As we came together for Rosh Hashanah, I thought of how much of life I have shared with the people of this congregation. I recall the births of people who have since become Bar/Bat Mitzvah and married. I recall the weddings, and now the children of couples I have known for so many years. And I recall the times of sadness and ordeal, when loved ones were sick, or those times when people who were dear to us passed away.
Years ago, a book was published entitled, Life Is With People. The book spoke of life in Eastern Europe, and how people’s lives were so much connected to one another. Life has changed so much since that time. We live great distances from each other. Our children live in faraway places, and dear friends move away from our midst. And yet, I think it is true that the deepest living involves being connected to other people, and sharing our joys and our trials with them.
Yes, we come to the Temple to pray. We come to the Temple to celebrate the significant occasions of life. But most of all, if the Jewish Temple is to remain relevant in our lives it must be a place where we come together to share life.

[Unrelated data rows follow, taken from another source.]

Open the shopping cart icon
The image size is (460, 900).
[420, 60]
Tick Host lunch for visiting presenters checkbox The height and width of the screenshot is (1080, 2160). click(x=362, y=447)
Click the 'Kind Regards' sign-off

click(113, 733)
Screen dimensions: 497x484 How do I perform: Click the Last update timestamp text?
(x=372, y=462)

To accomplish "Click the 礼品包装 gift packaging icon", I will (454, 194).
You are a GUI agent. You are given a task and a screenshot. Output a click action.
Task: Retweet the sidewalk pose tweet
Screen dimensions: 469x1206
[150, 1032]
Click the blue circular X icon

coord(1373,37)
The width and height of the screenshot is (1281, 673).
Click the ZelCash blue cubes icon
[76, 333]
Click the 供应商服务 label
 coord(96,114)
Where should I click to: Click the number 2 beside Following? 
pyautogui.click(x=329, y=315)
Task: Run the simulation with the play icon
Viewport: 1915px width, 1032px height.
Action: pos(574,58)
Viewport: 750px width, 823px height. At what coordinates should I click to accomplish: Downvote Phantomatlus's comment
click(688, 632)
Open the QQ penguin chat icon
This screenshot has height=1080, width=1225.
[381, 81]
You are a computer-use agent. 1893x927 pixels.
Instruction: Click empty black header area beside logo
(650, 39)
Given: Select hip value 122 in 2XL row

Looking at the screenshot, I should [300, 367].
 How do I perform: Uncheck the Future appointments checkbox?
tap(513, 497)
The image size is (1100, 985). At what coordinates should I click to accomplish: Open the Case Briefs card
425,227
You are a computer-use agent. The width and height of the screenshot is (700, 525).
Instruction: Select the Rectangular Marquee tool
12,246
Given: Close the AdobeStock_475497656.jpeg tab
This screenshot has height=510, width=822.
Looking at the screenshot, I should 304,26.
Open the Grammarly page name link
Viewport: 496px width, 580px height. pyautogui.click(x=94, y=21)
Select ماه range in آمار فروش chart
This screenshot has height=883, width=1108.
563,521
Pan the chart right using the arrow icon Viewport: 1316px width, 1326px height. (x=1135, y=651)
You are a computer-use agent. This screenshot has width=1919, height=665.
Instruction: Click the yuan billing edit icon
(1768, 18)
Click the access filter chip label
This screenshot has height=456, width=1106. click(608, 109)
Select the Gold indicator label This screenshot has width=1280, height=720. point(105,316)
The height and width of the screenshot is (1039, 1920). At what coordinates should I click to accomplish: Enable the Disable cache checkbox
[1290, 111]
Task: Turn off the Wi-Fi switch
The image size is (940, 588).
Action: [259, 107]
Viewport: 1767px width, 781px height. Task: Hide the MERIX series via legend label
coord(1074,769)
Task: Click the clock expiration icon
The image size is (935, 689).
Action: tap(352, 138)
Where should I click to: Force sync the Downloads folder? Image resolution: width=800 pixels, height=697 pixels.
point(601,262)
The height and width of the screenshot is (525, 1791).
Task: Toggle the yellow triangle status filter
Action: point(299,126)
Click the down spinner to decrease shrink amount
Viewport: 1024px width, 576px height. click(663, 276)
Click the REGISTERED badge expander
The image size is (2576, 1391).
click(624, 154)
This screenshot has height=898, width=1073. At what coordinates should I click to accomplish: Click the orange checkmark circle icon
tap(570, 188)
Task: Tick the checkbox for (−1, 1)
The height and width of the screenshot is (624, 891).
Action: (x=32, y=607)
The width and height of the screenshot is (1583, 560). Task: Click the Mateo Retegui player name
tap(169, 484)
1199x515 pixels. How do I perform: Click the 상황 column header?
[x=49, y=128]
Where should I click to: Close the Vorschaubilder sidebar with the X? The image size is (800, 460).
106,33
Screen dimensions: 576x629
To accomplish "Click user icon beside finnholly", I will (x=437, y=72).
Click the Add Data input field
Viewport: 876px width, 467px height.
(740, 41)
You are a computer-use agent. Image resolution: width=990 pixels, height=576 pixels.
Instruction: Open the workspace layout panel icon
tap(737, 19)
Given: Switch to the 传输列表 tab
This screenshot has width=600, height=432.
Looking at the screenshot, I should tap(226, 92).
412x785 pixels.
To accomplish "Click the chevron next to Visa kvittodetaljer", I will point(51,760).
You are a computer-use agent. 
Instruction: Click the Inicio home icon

But how do we do that as we sit surrounded by so many people whom we do not know? A few thoughts: We need to come more often and make a point of saying “hello” to more people. We need to realize that each of us has a personal story of successes and disappointments, and that there is comfort in sharing ourselves with others. And we need to remind ourselves that we become richer as we give more of ourselves away to others.As we have entered a new year, may we reach out to each other and come closer to one another. For all of us, may this be a year of joy and fulfillment. But may it also be a year when we give strength and hope to one another as we face our challenges and personal trials
Shana Tova and Shabbat Shalom. Yes, “life really is with people.”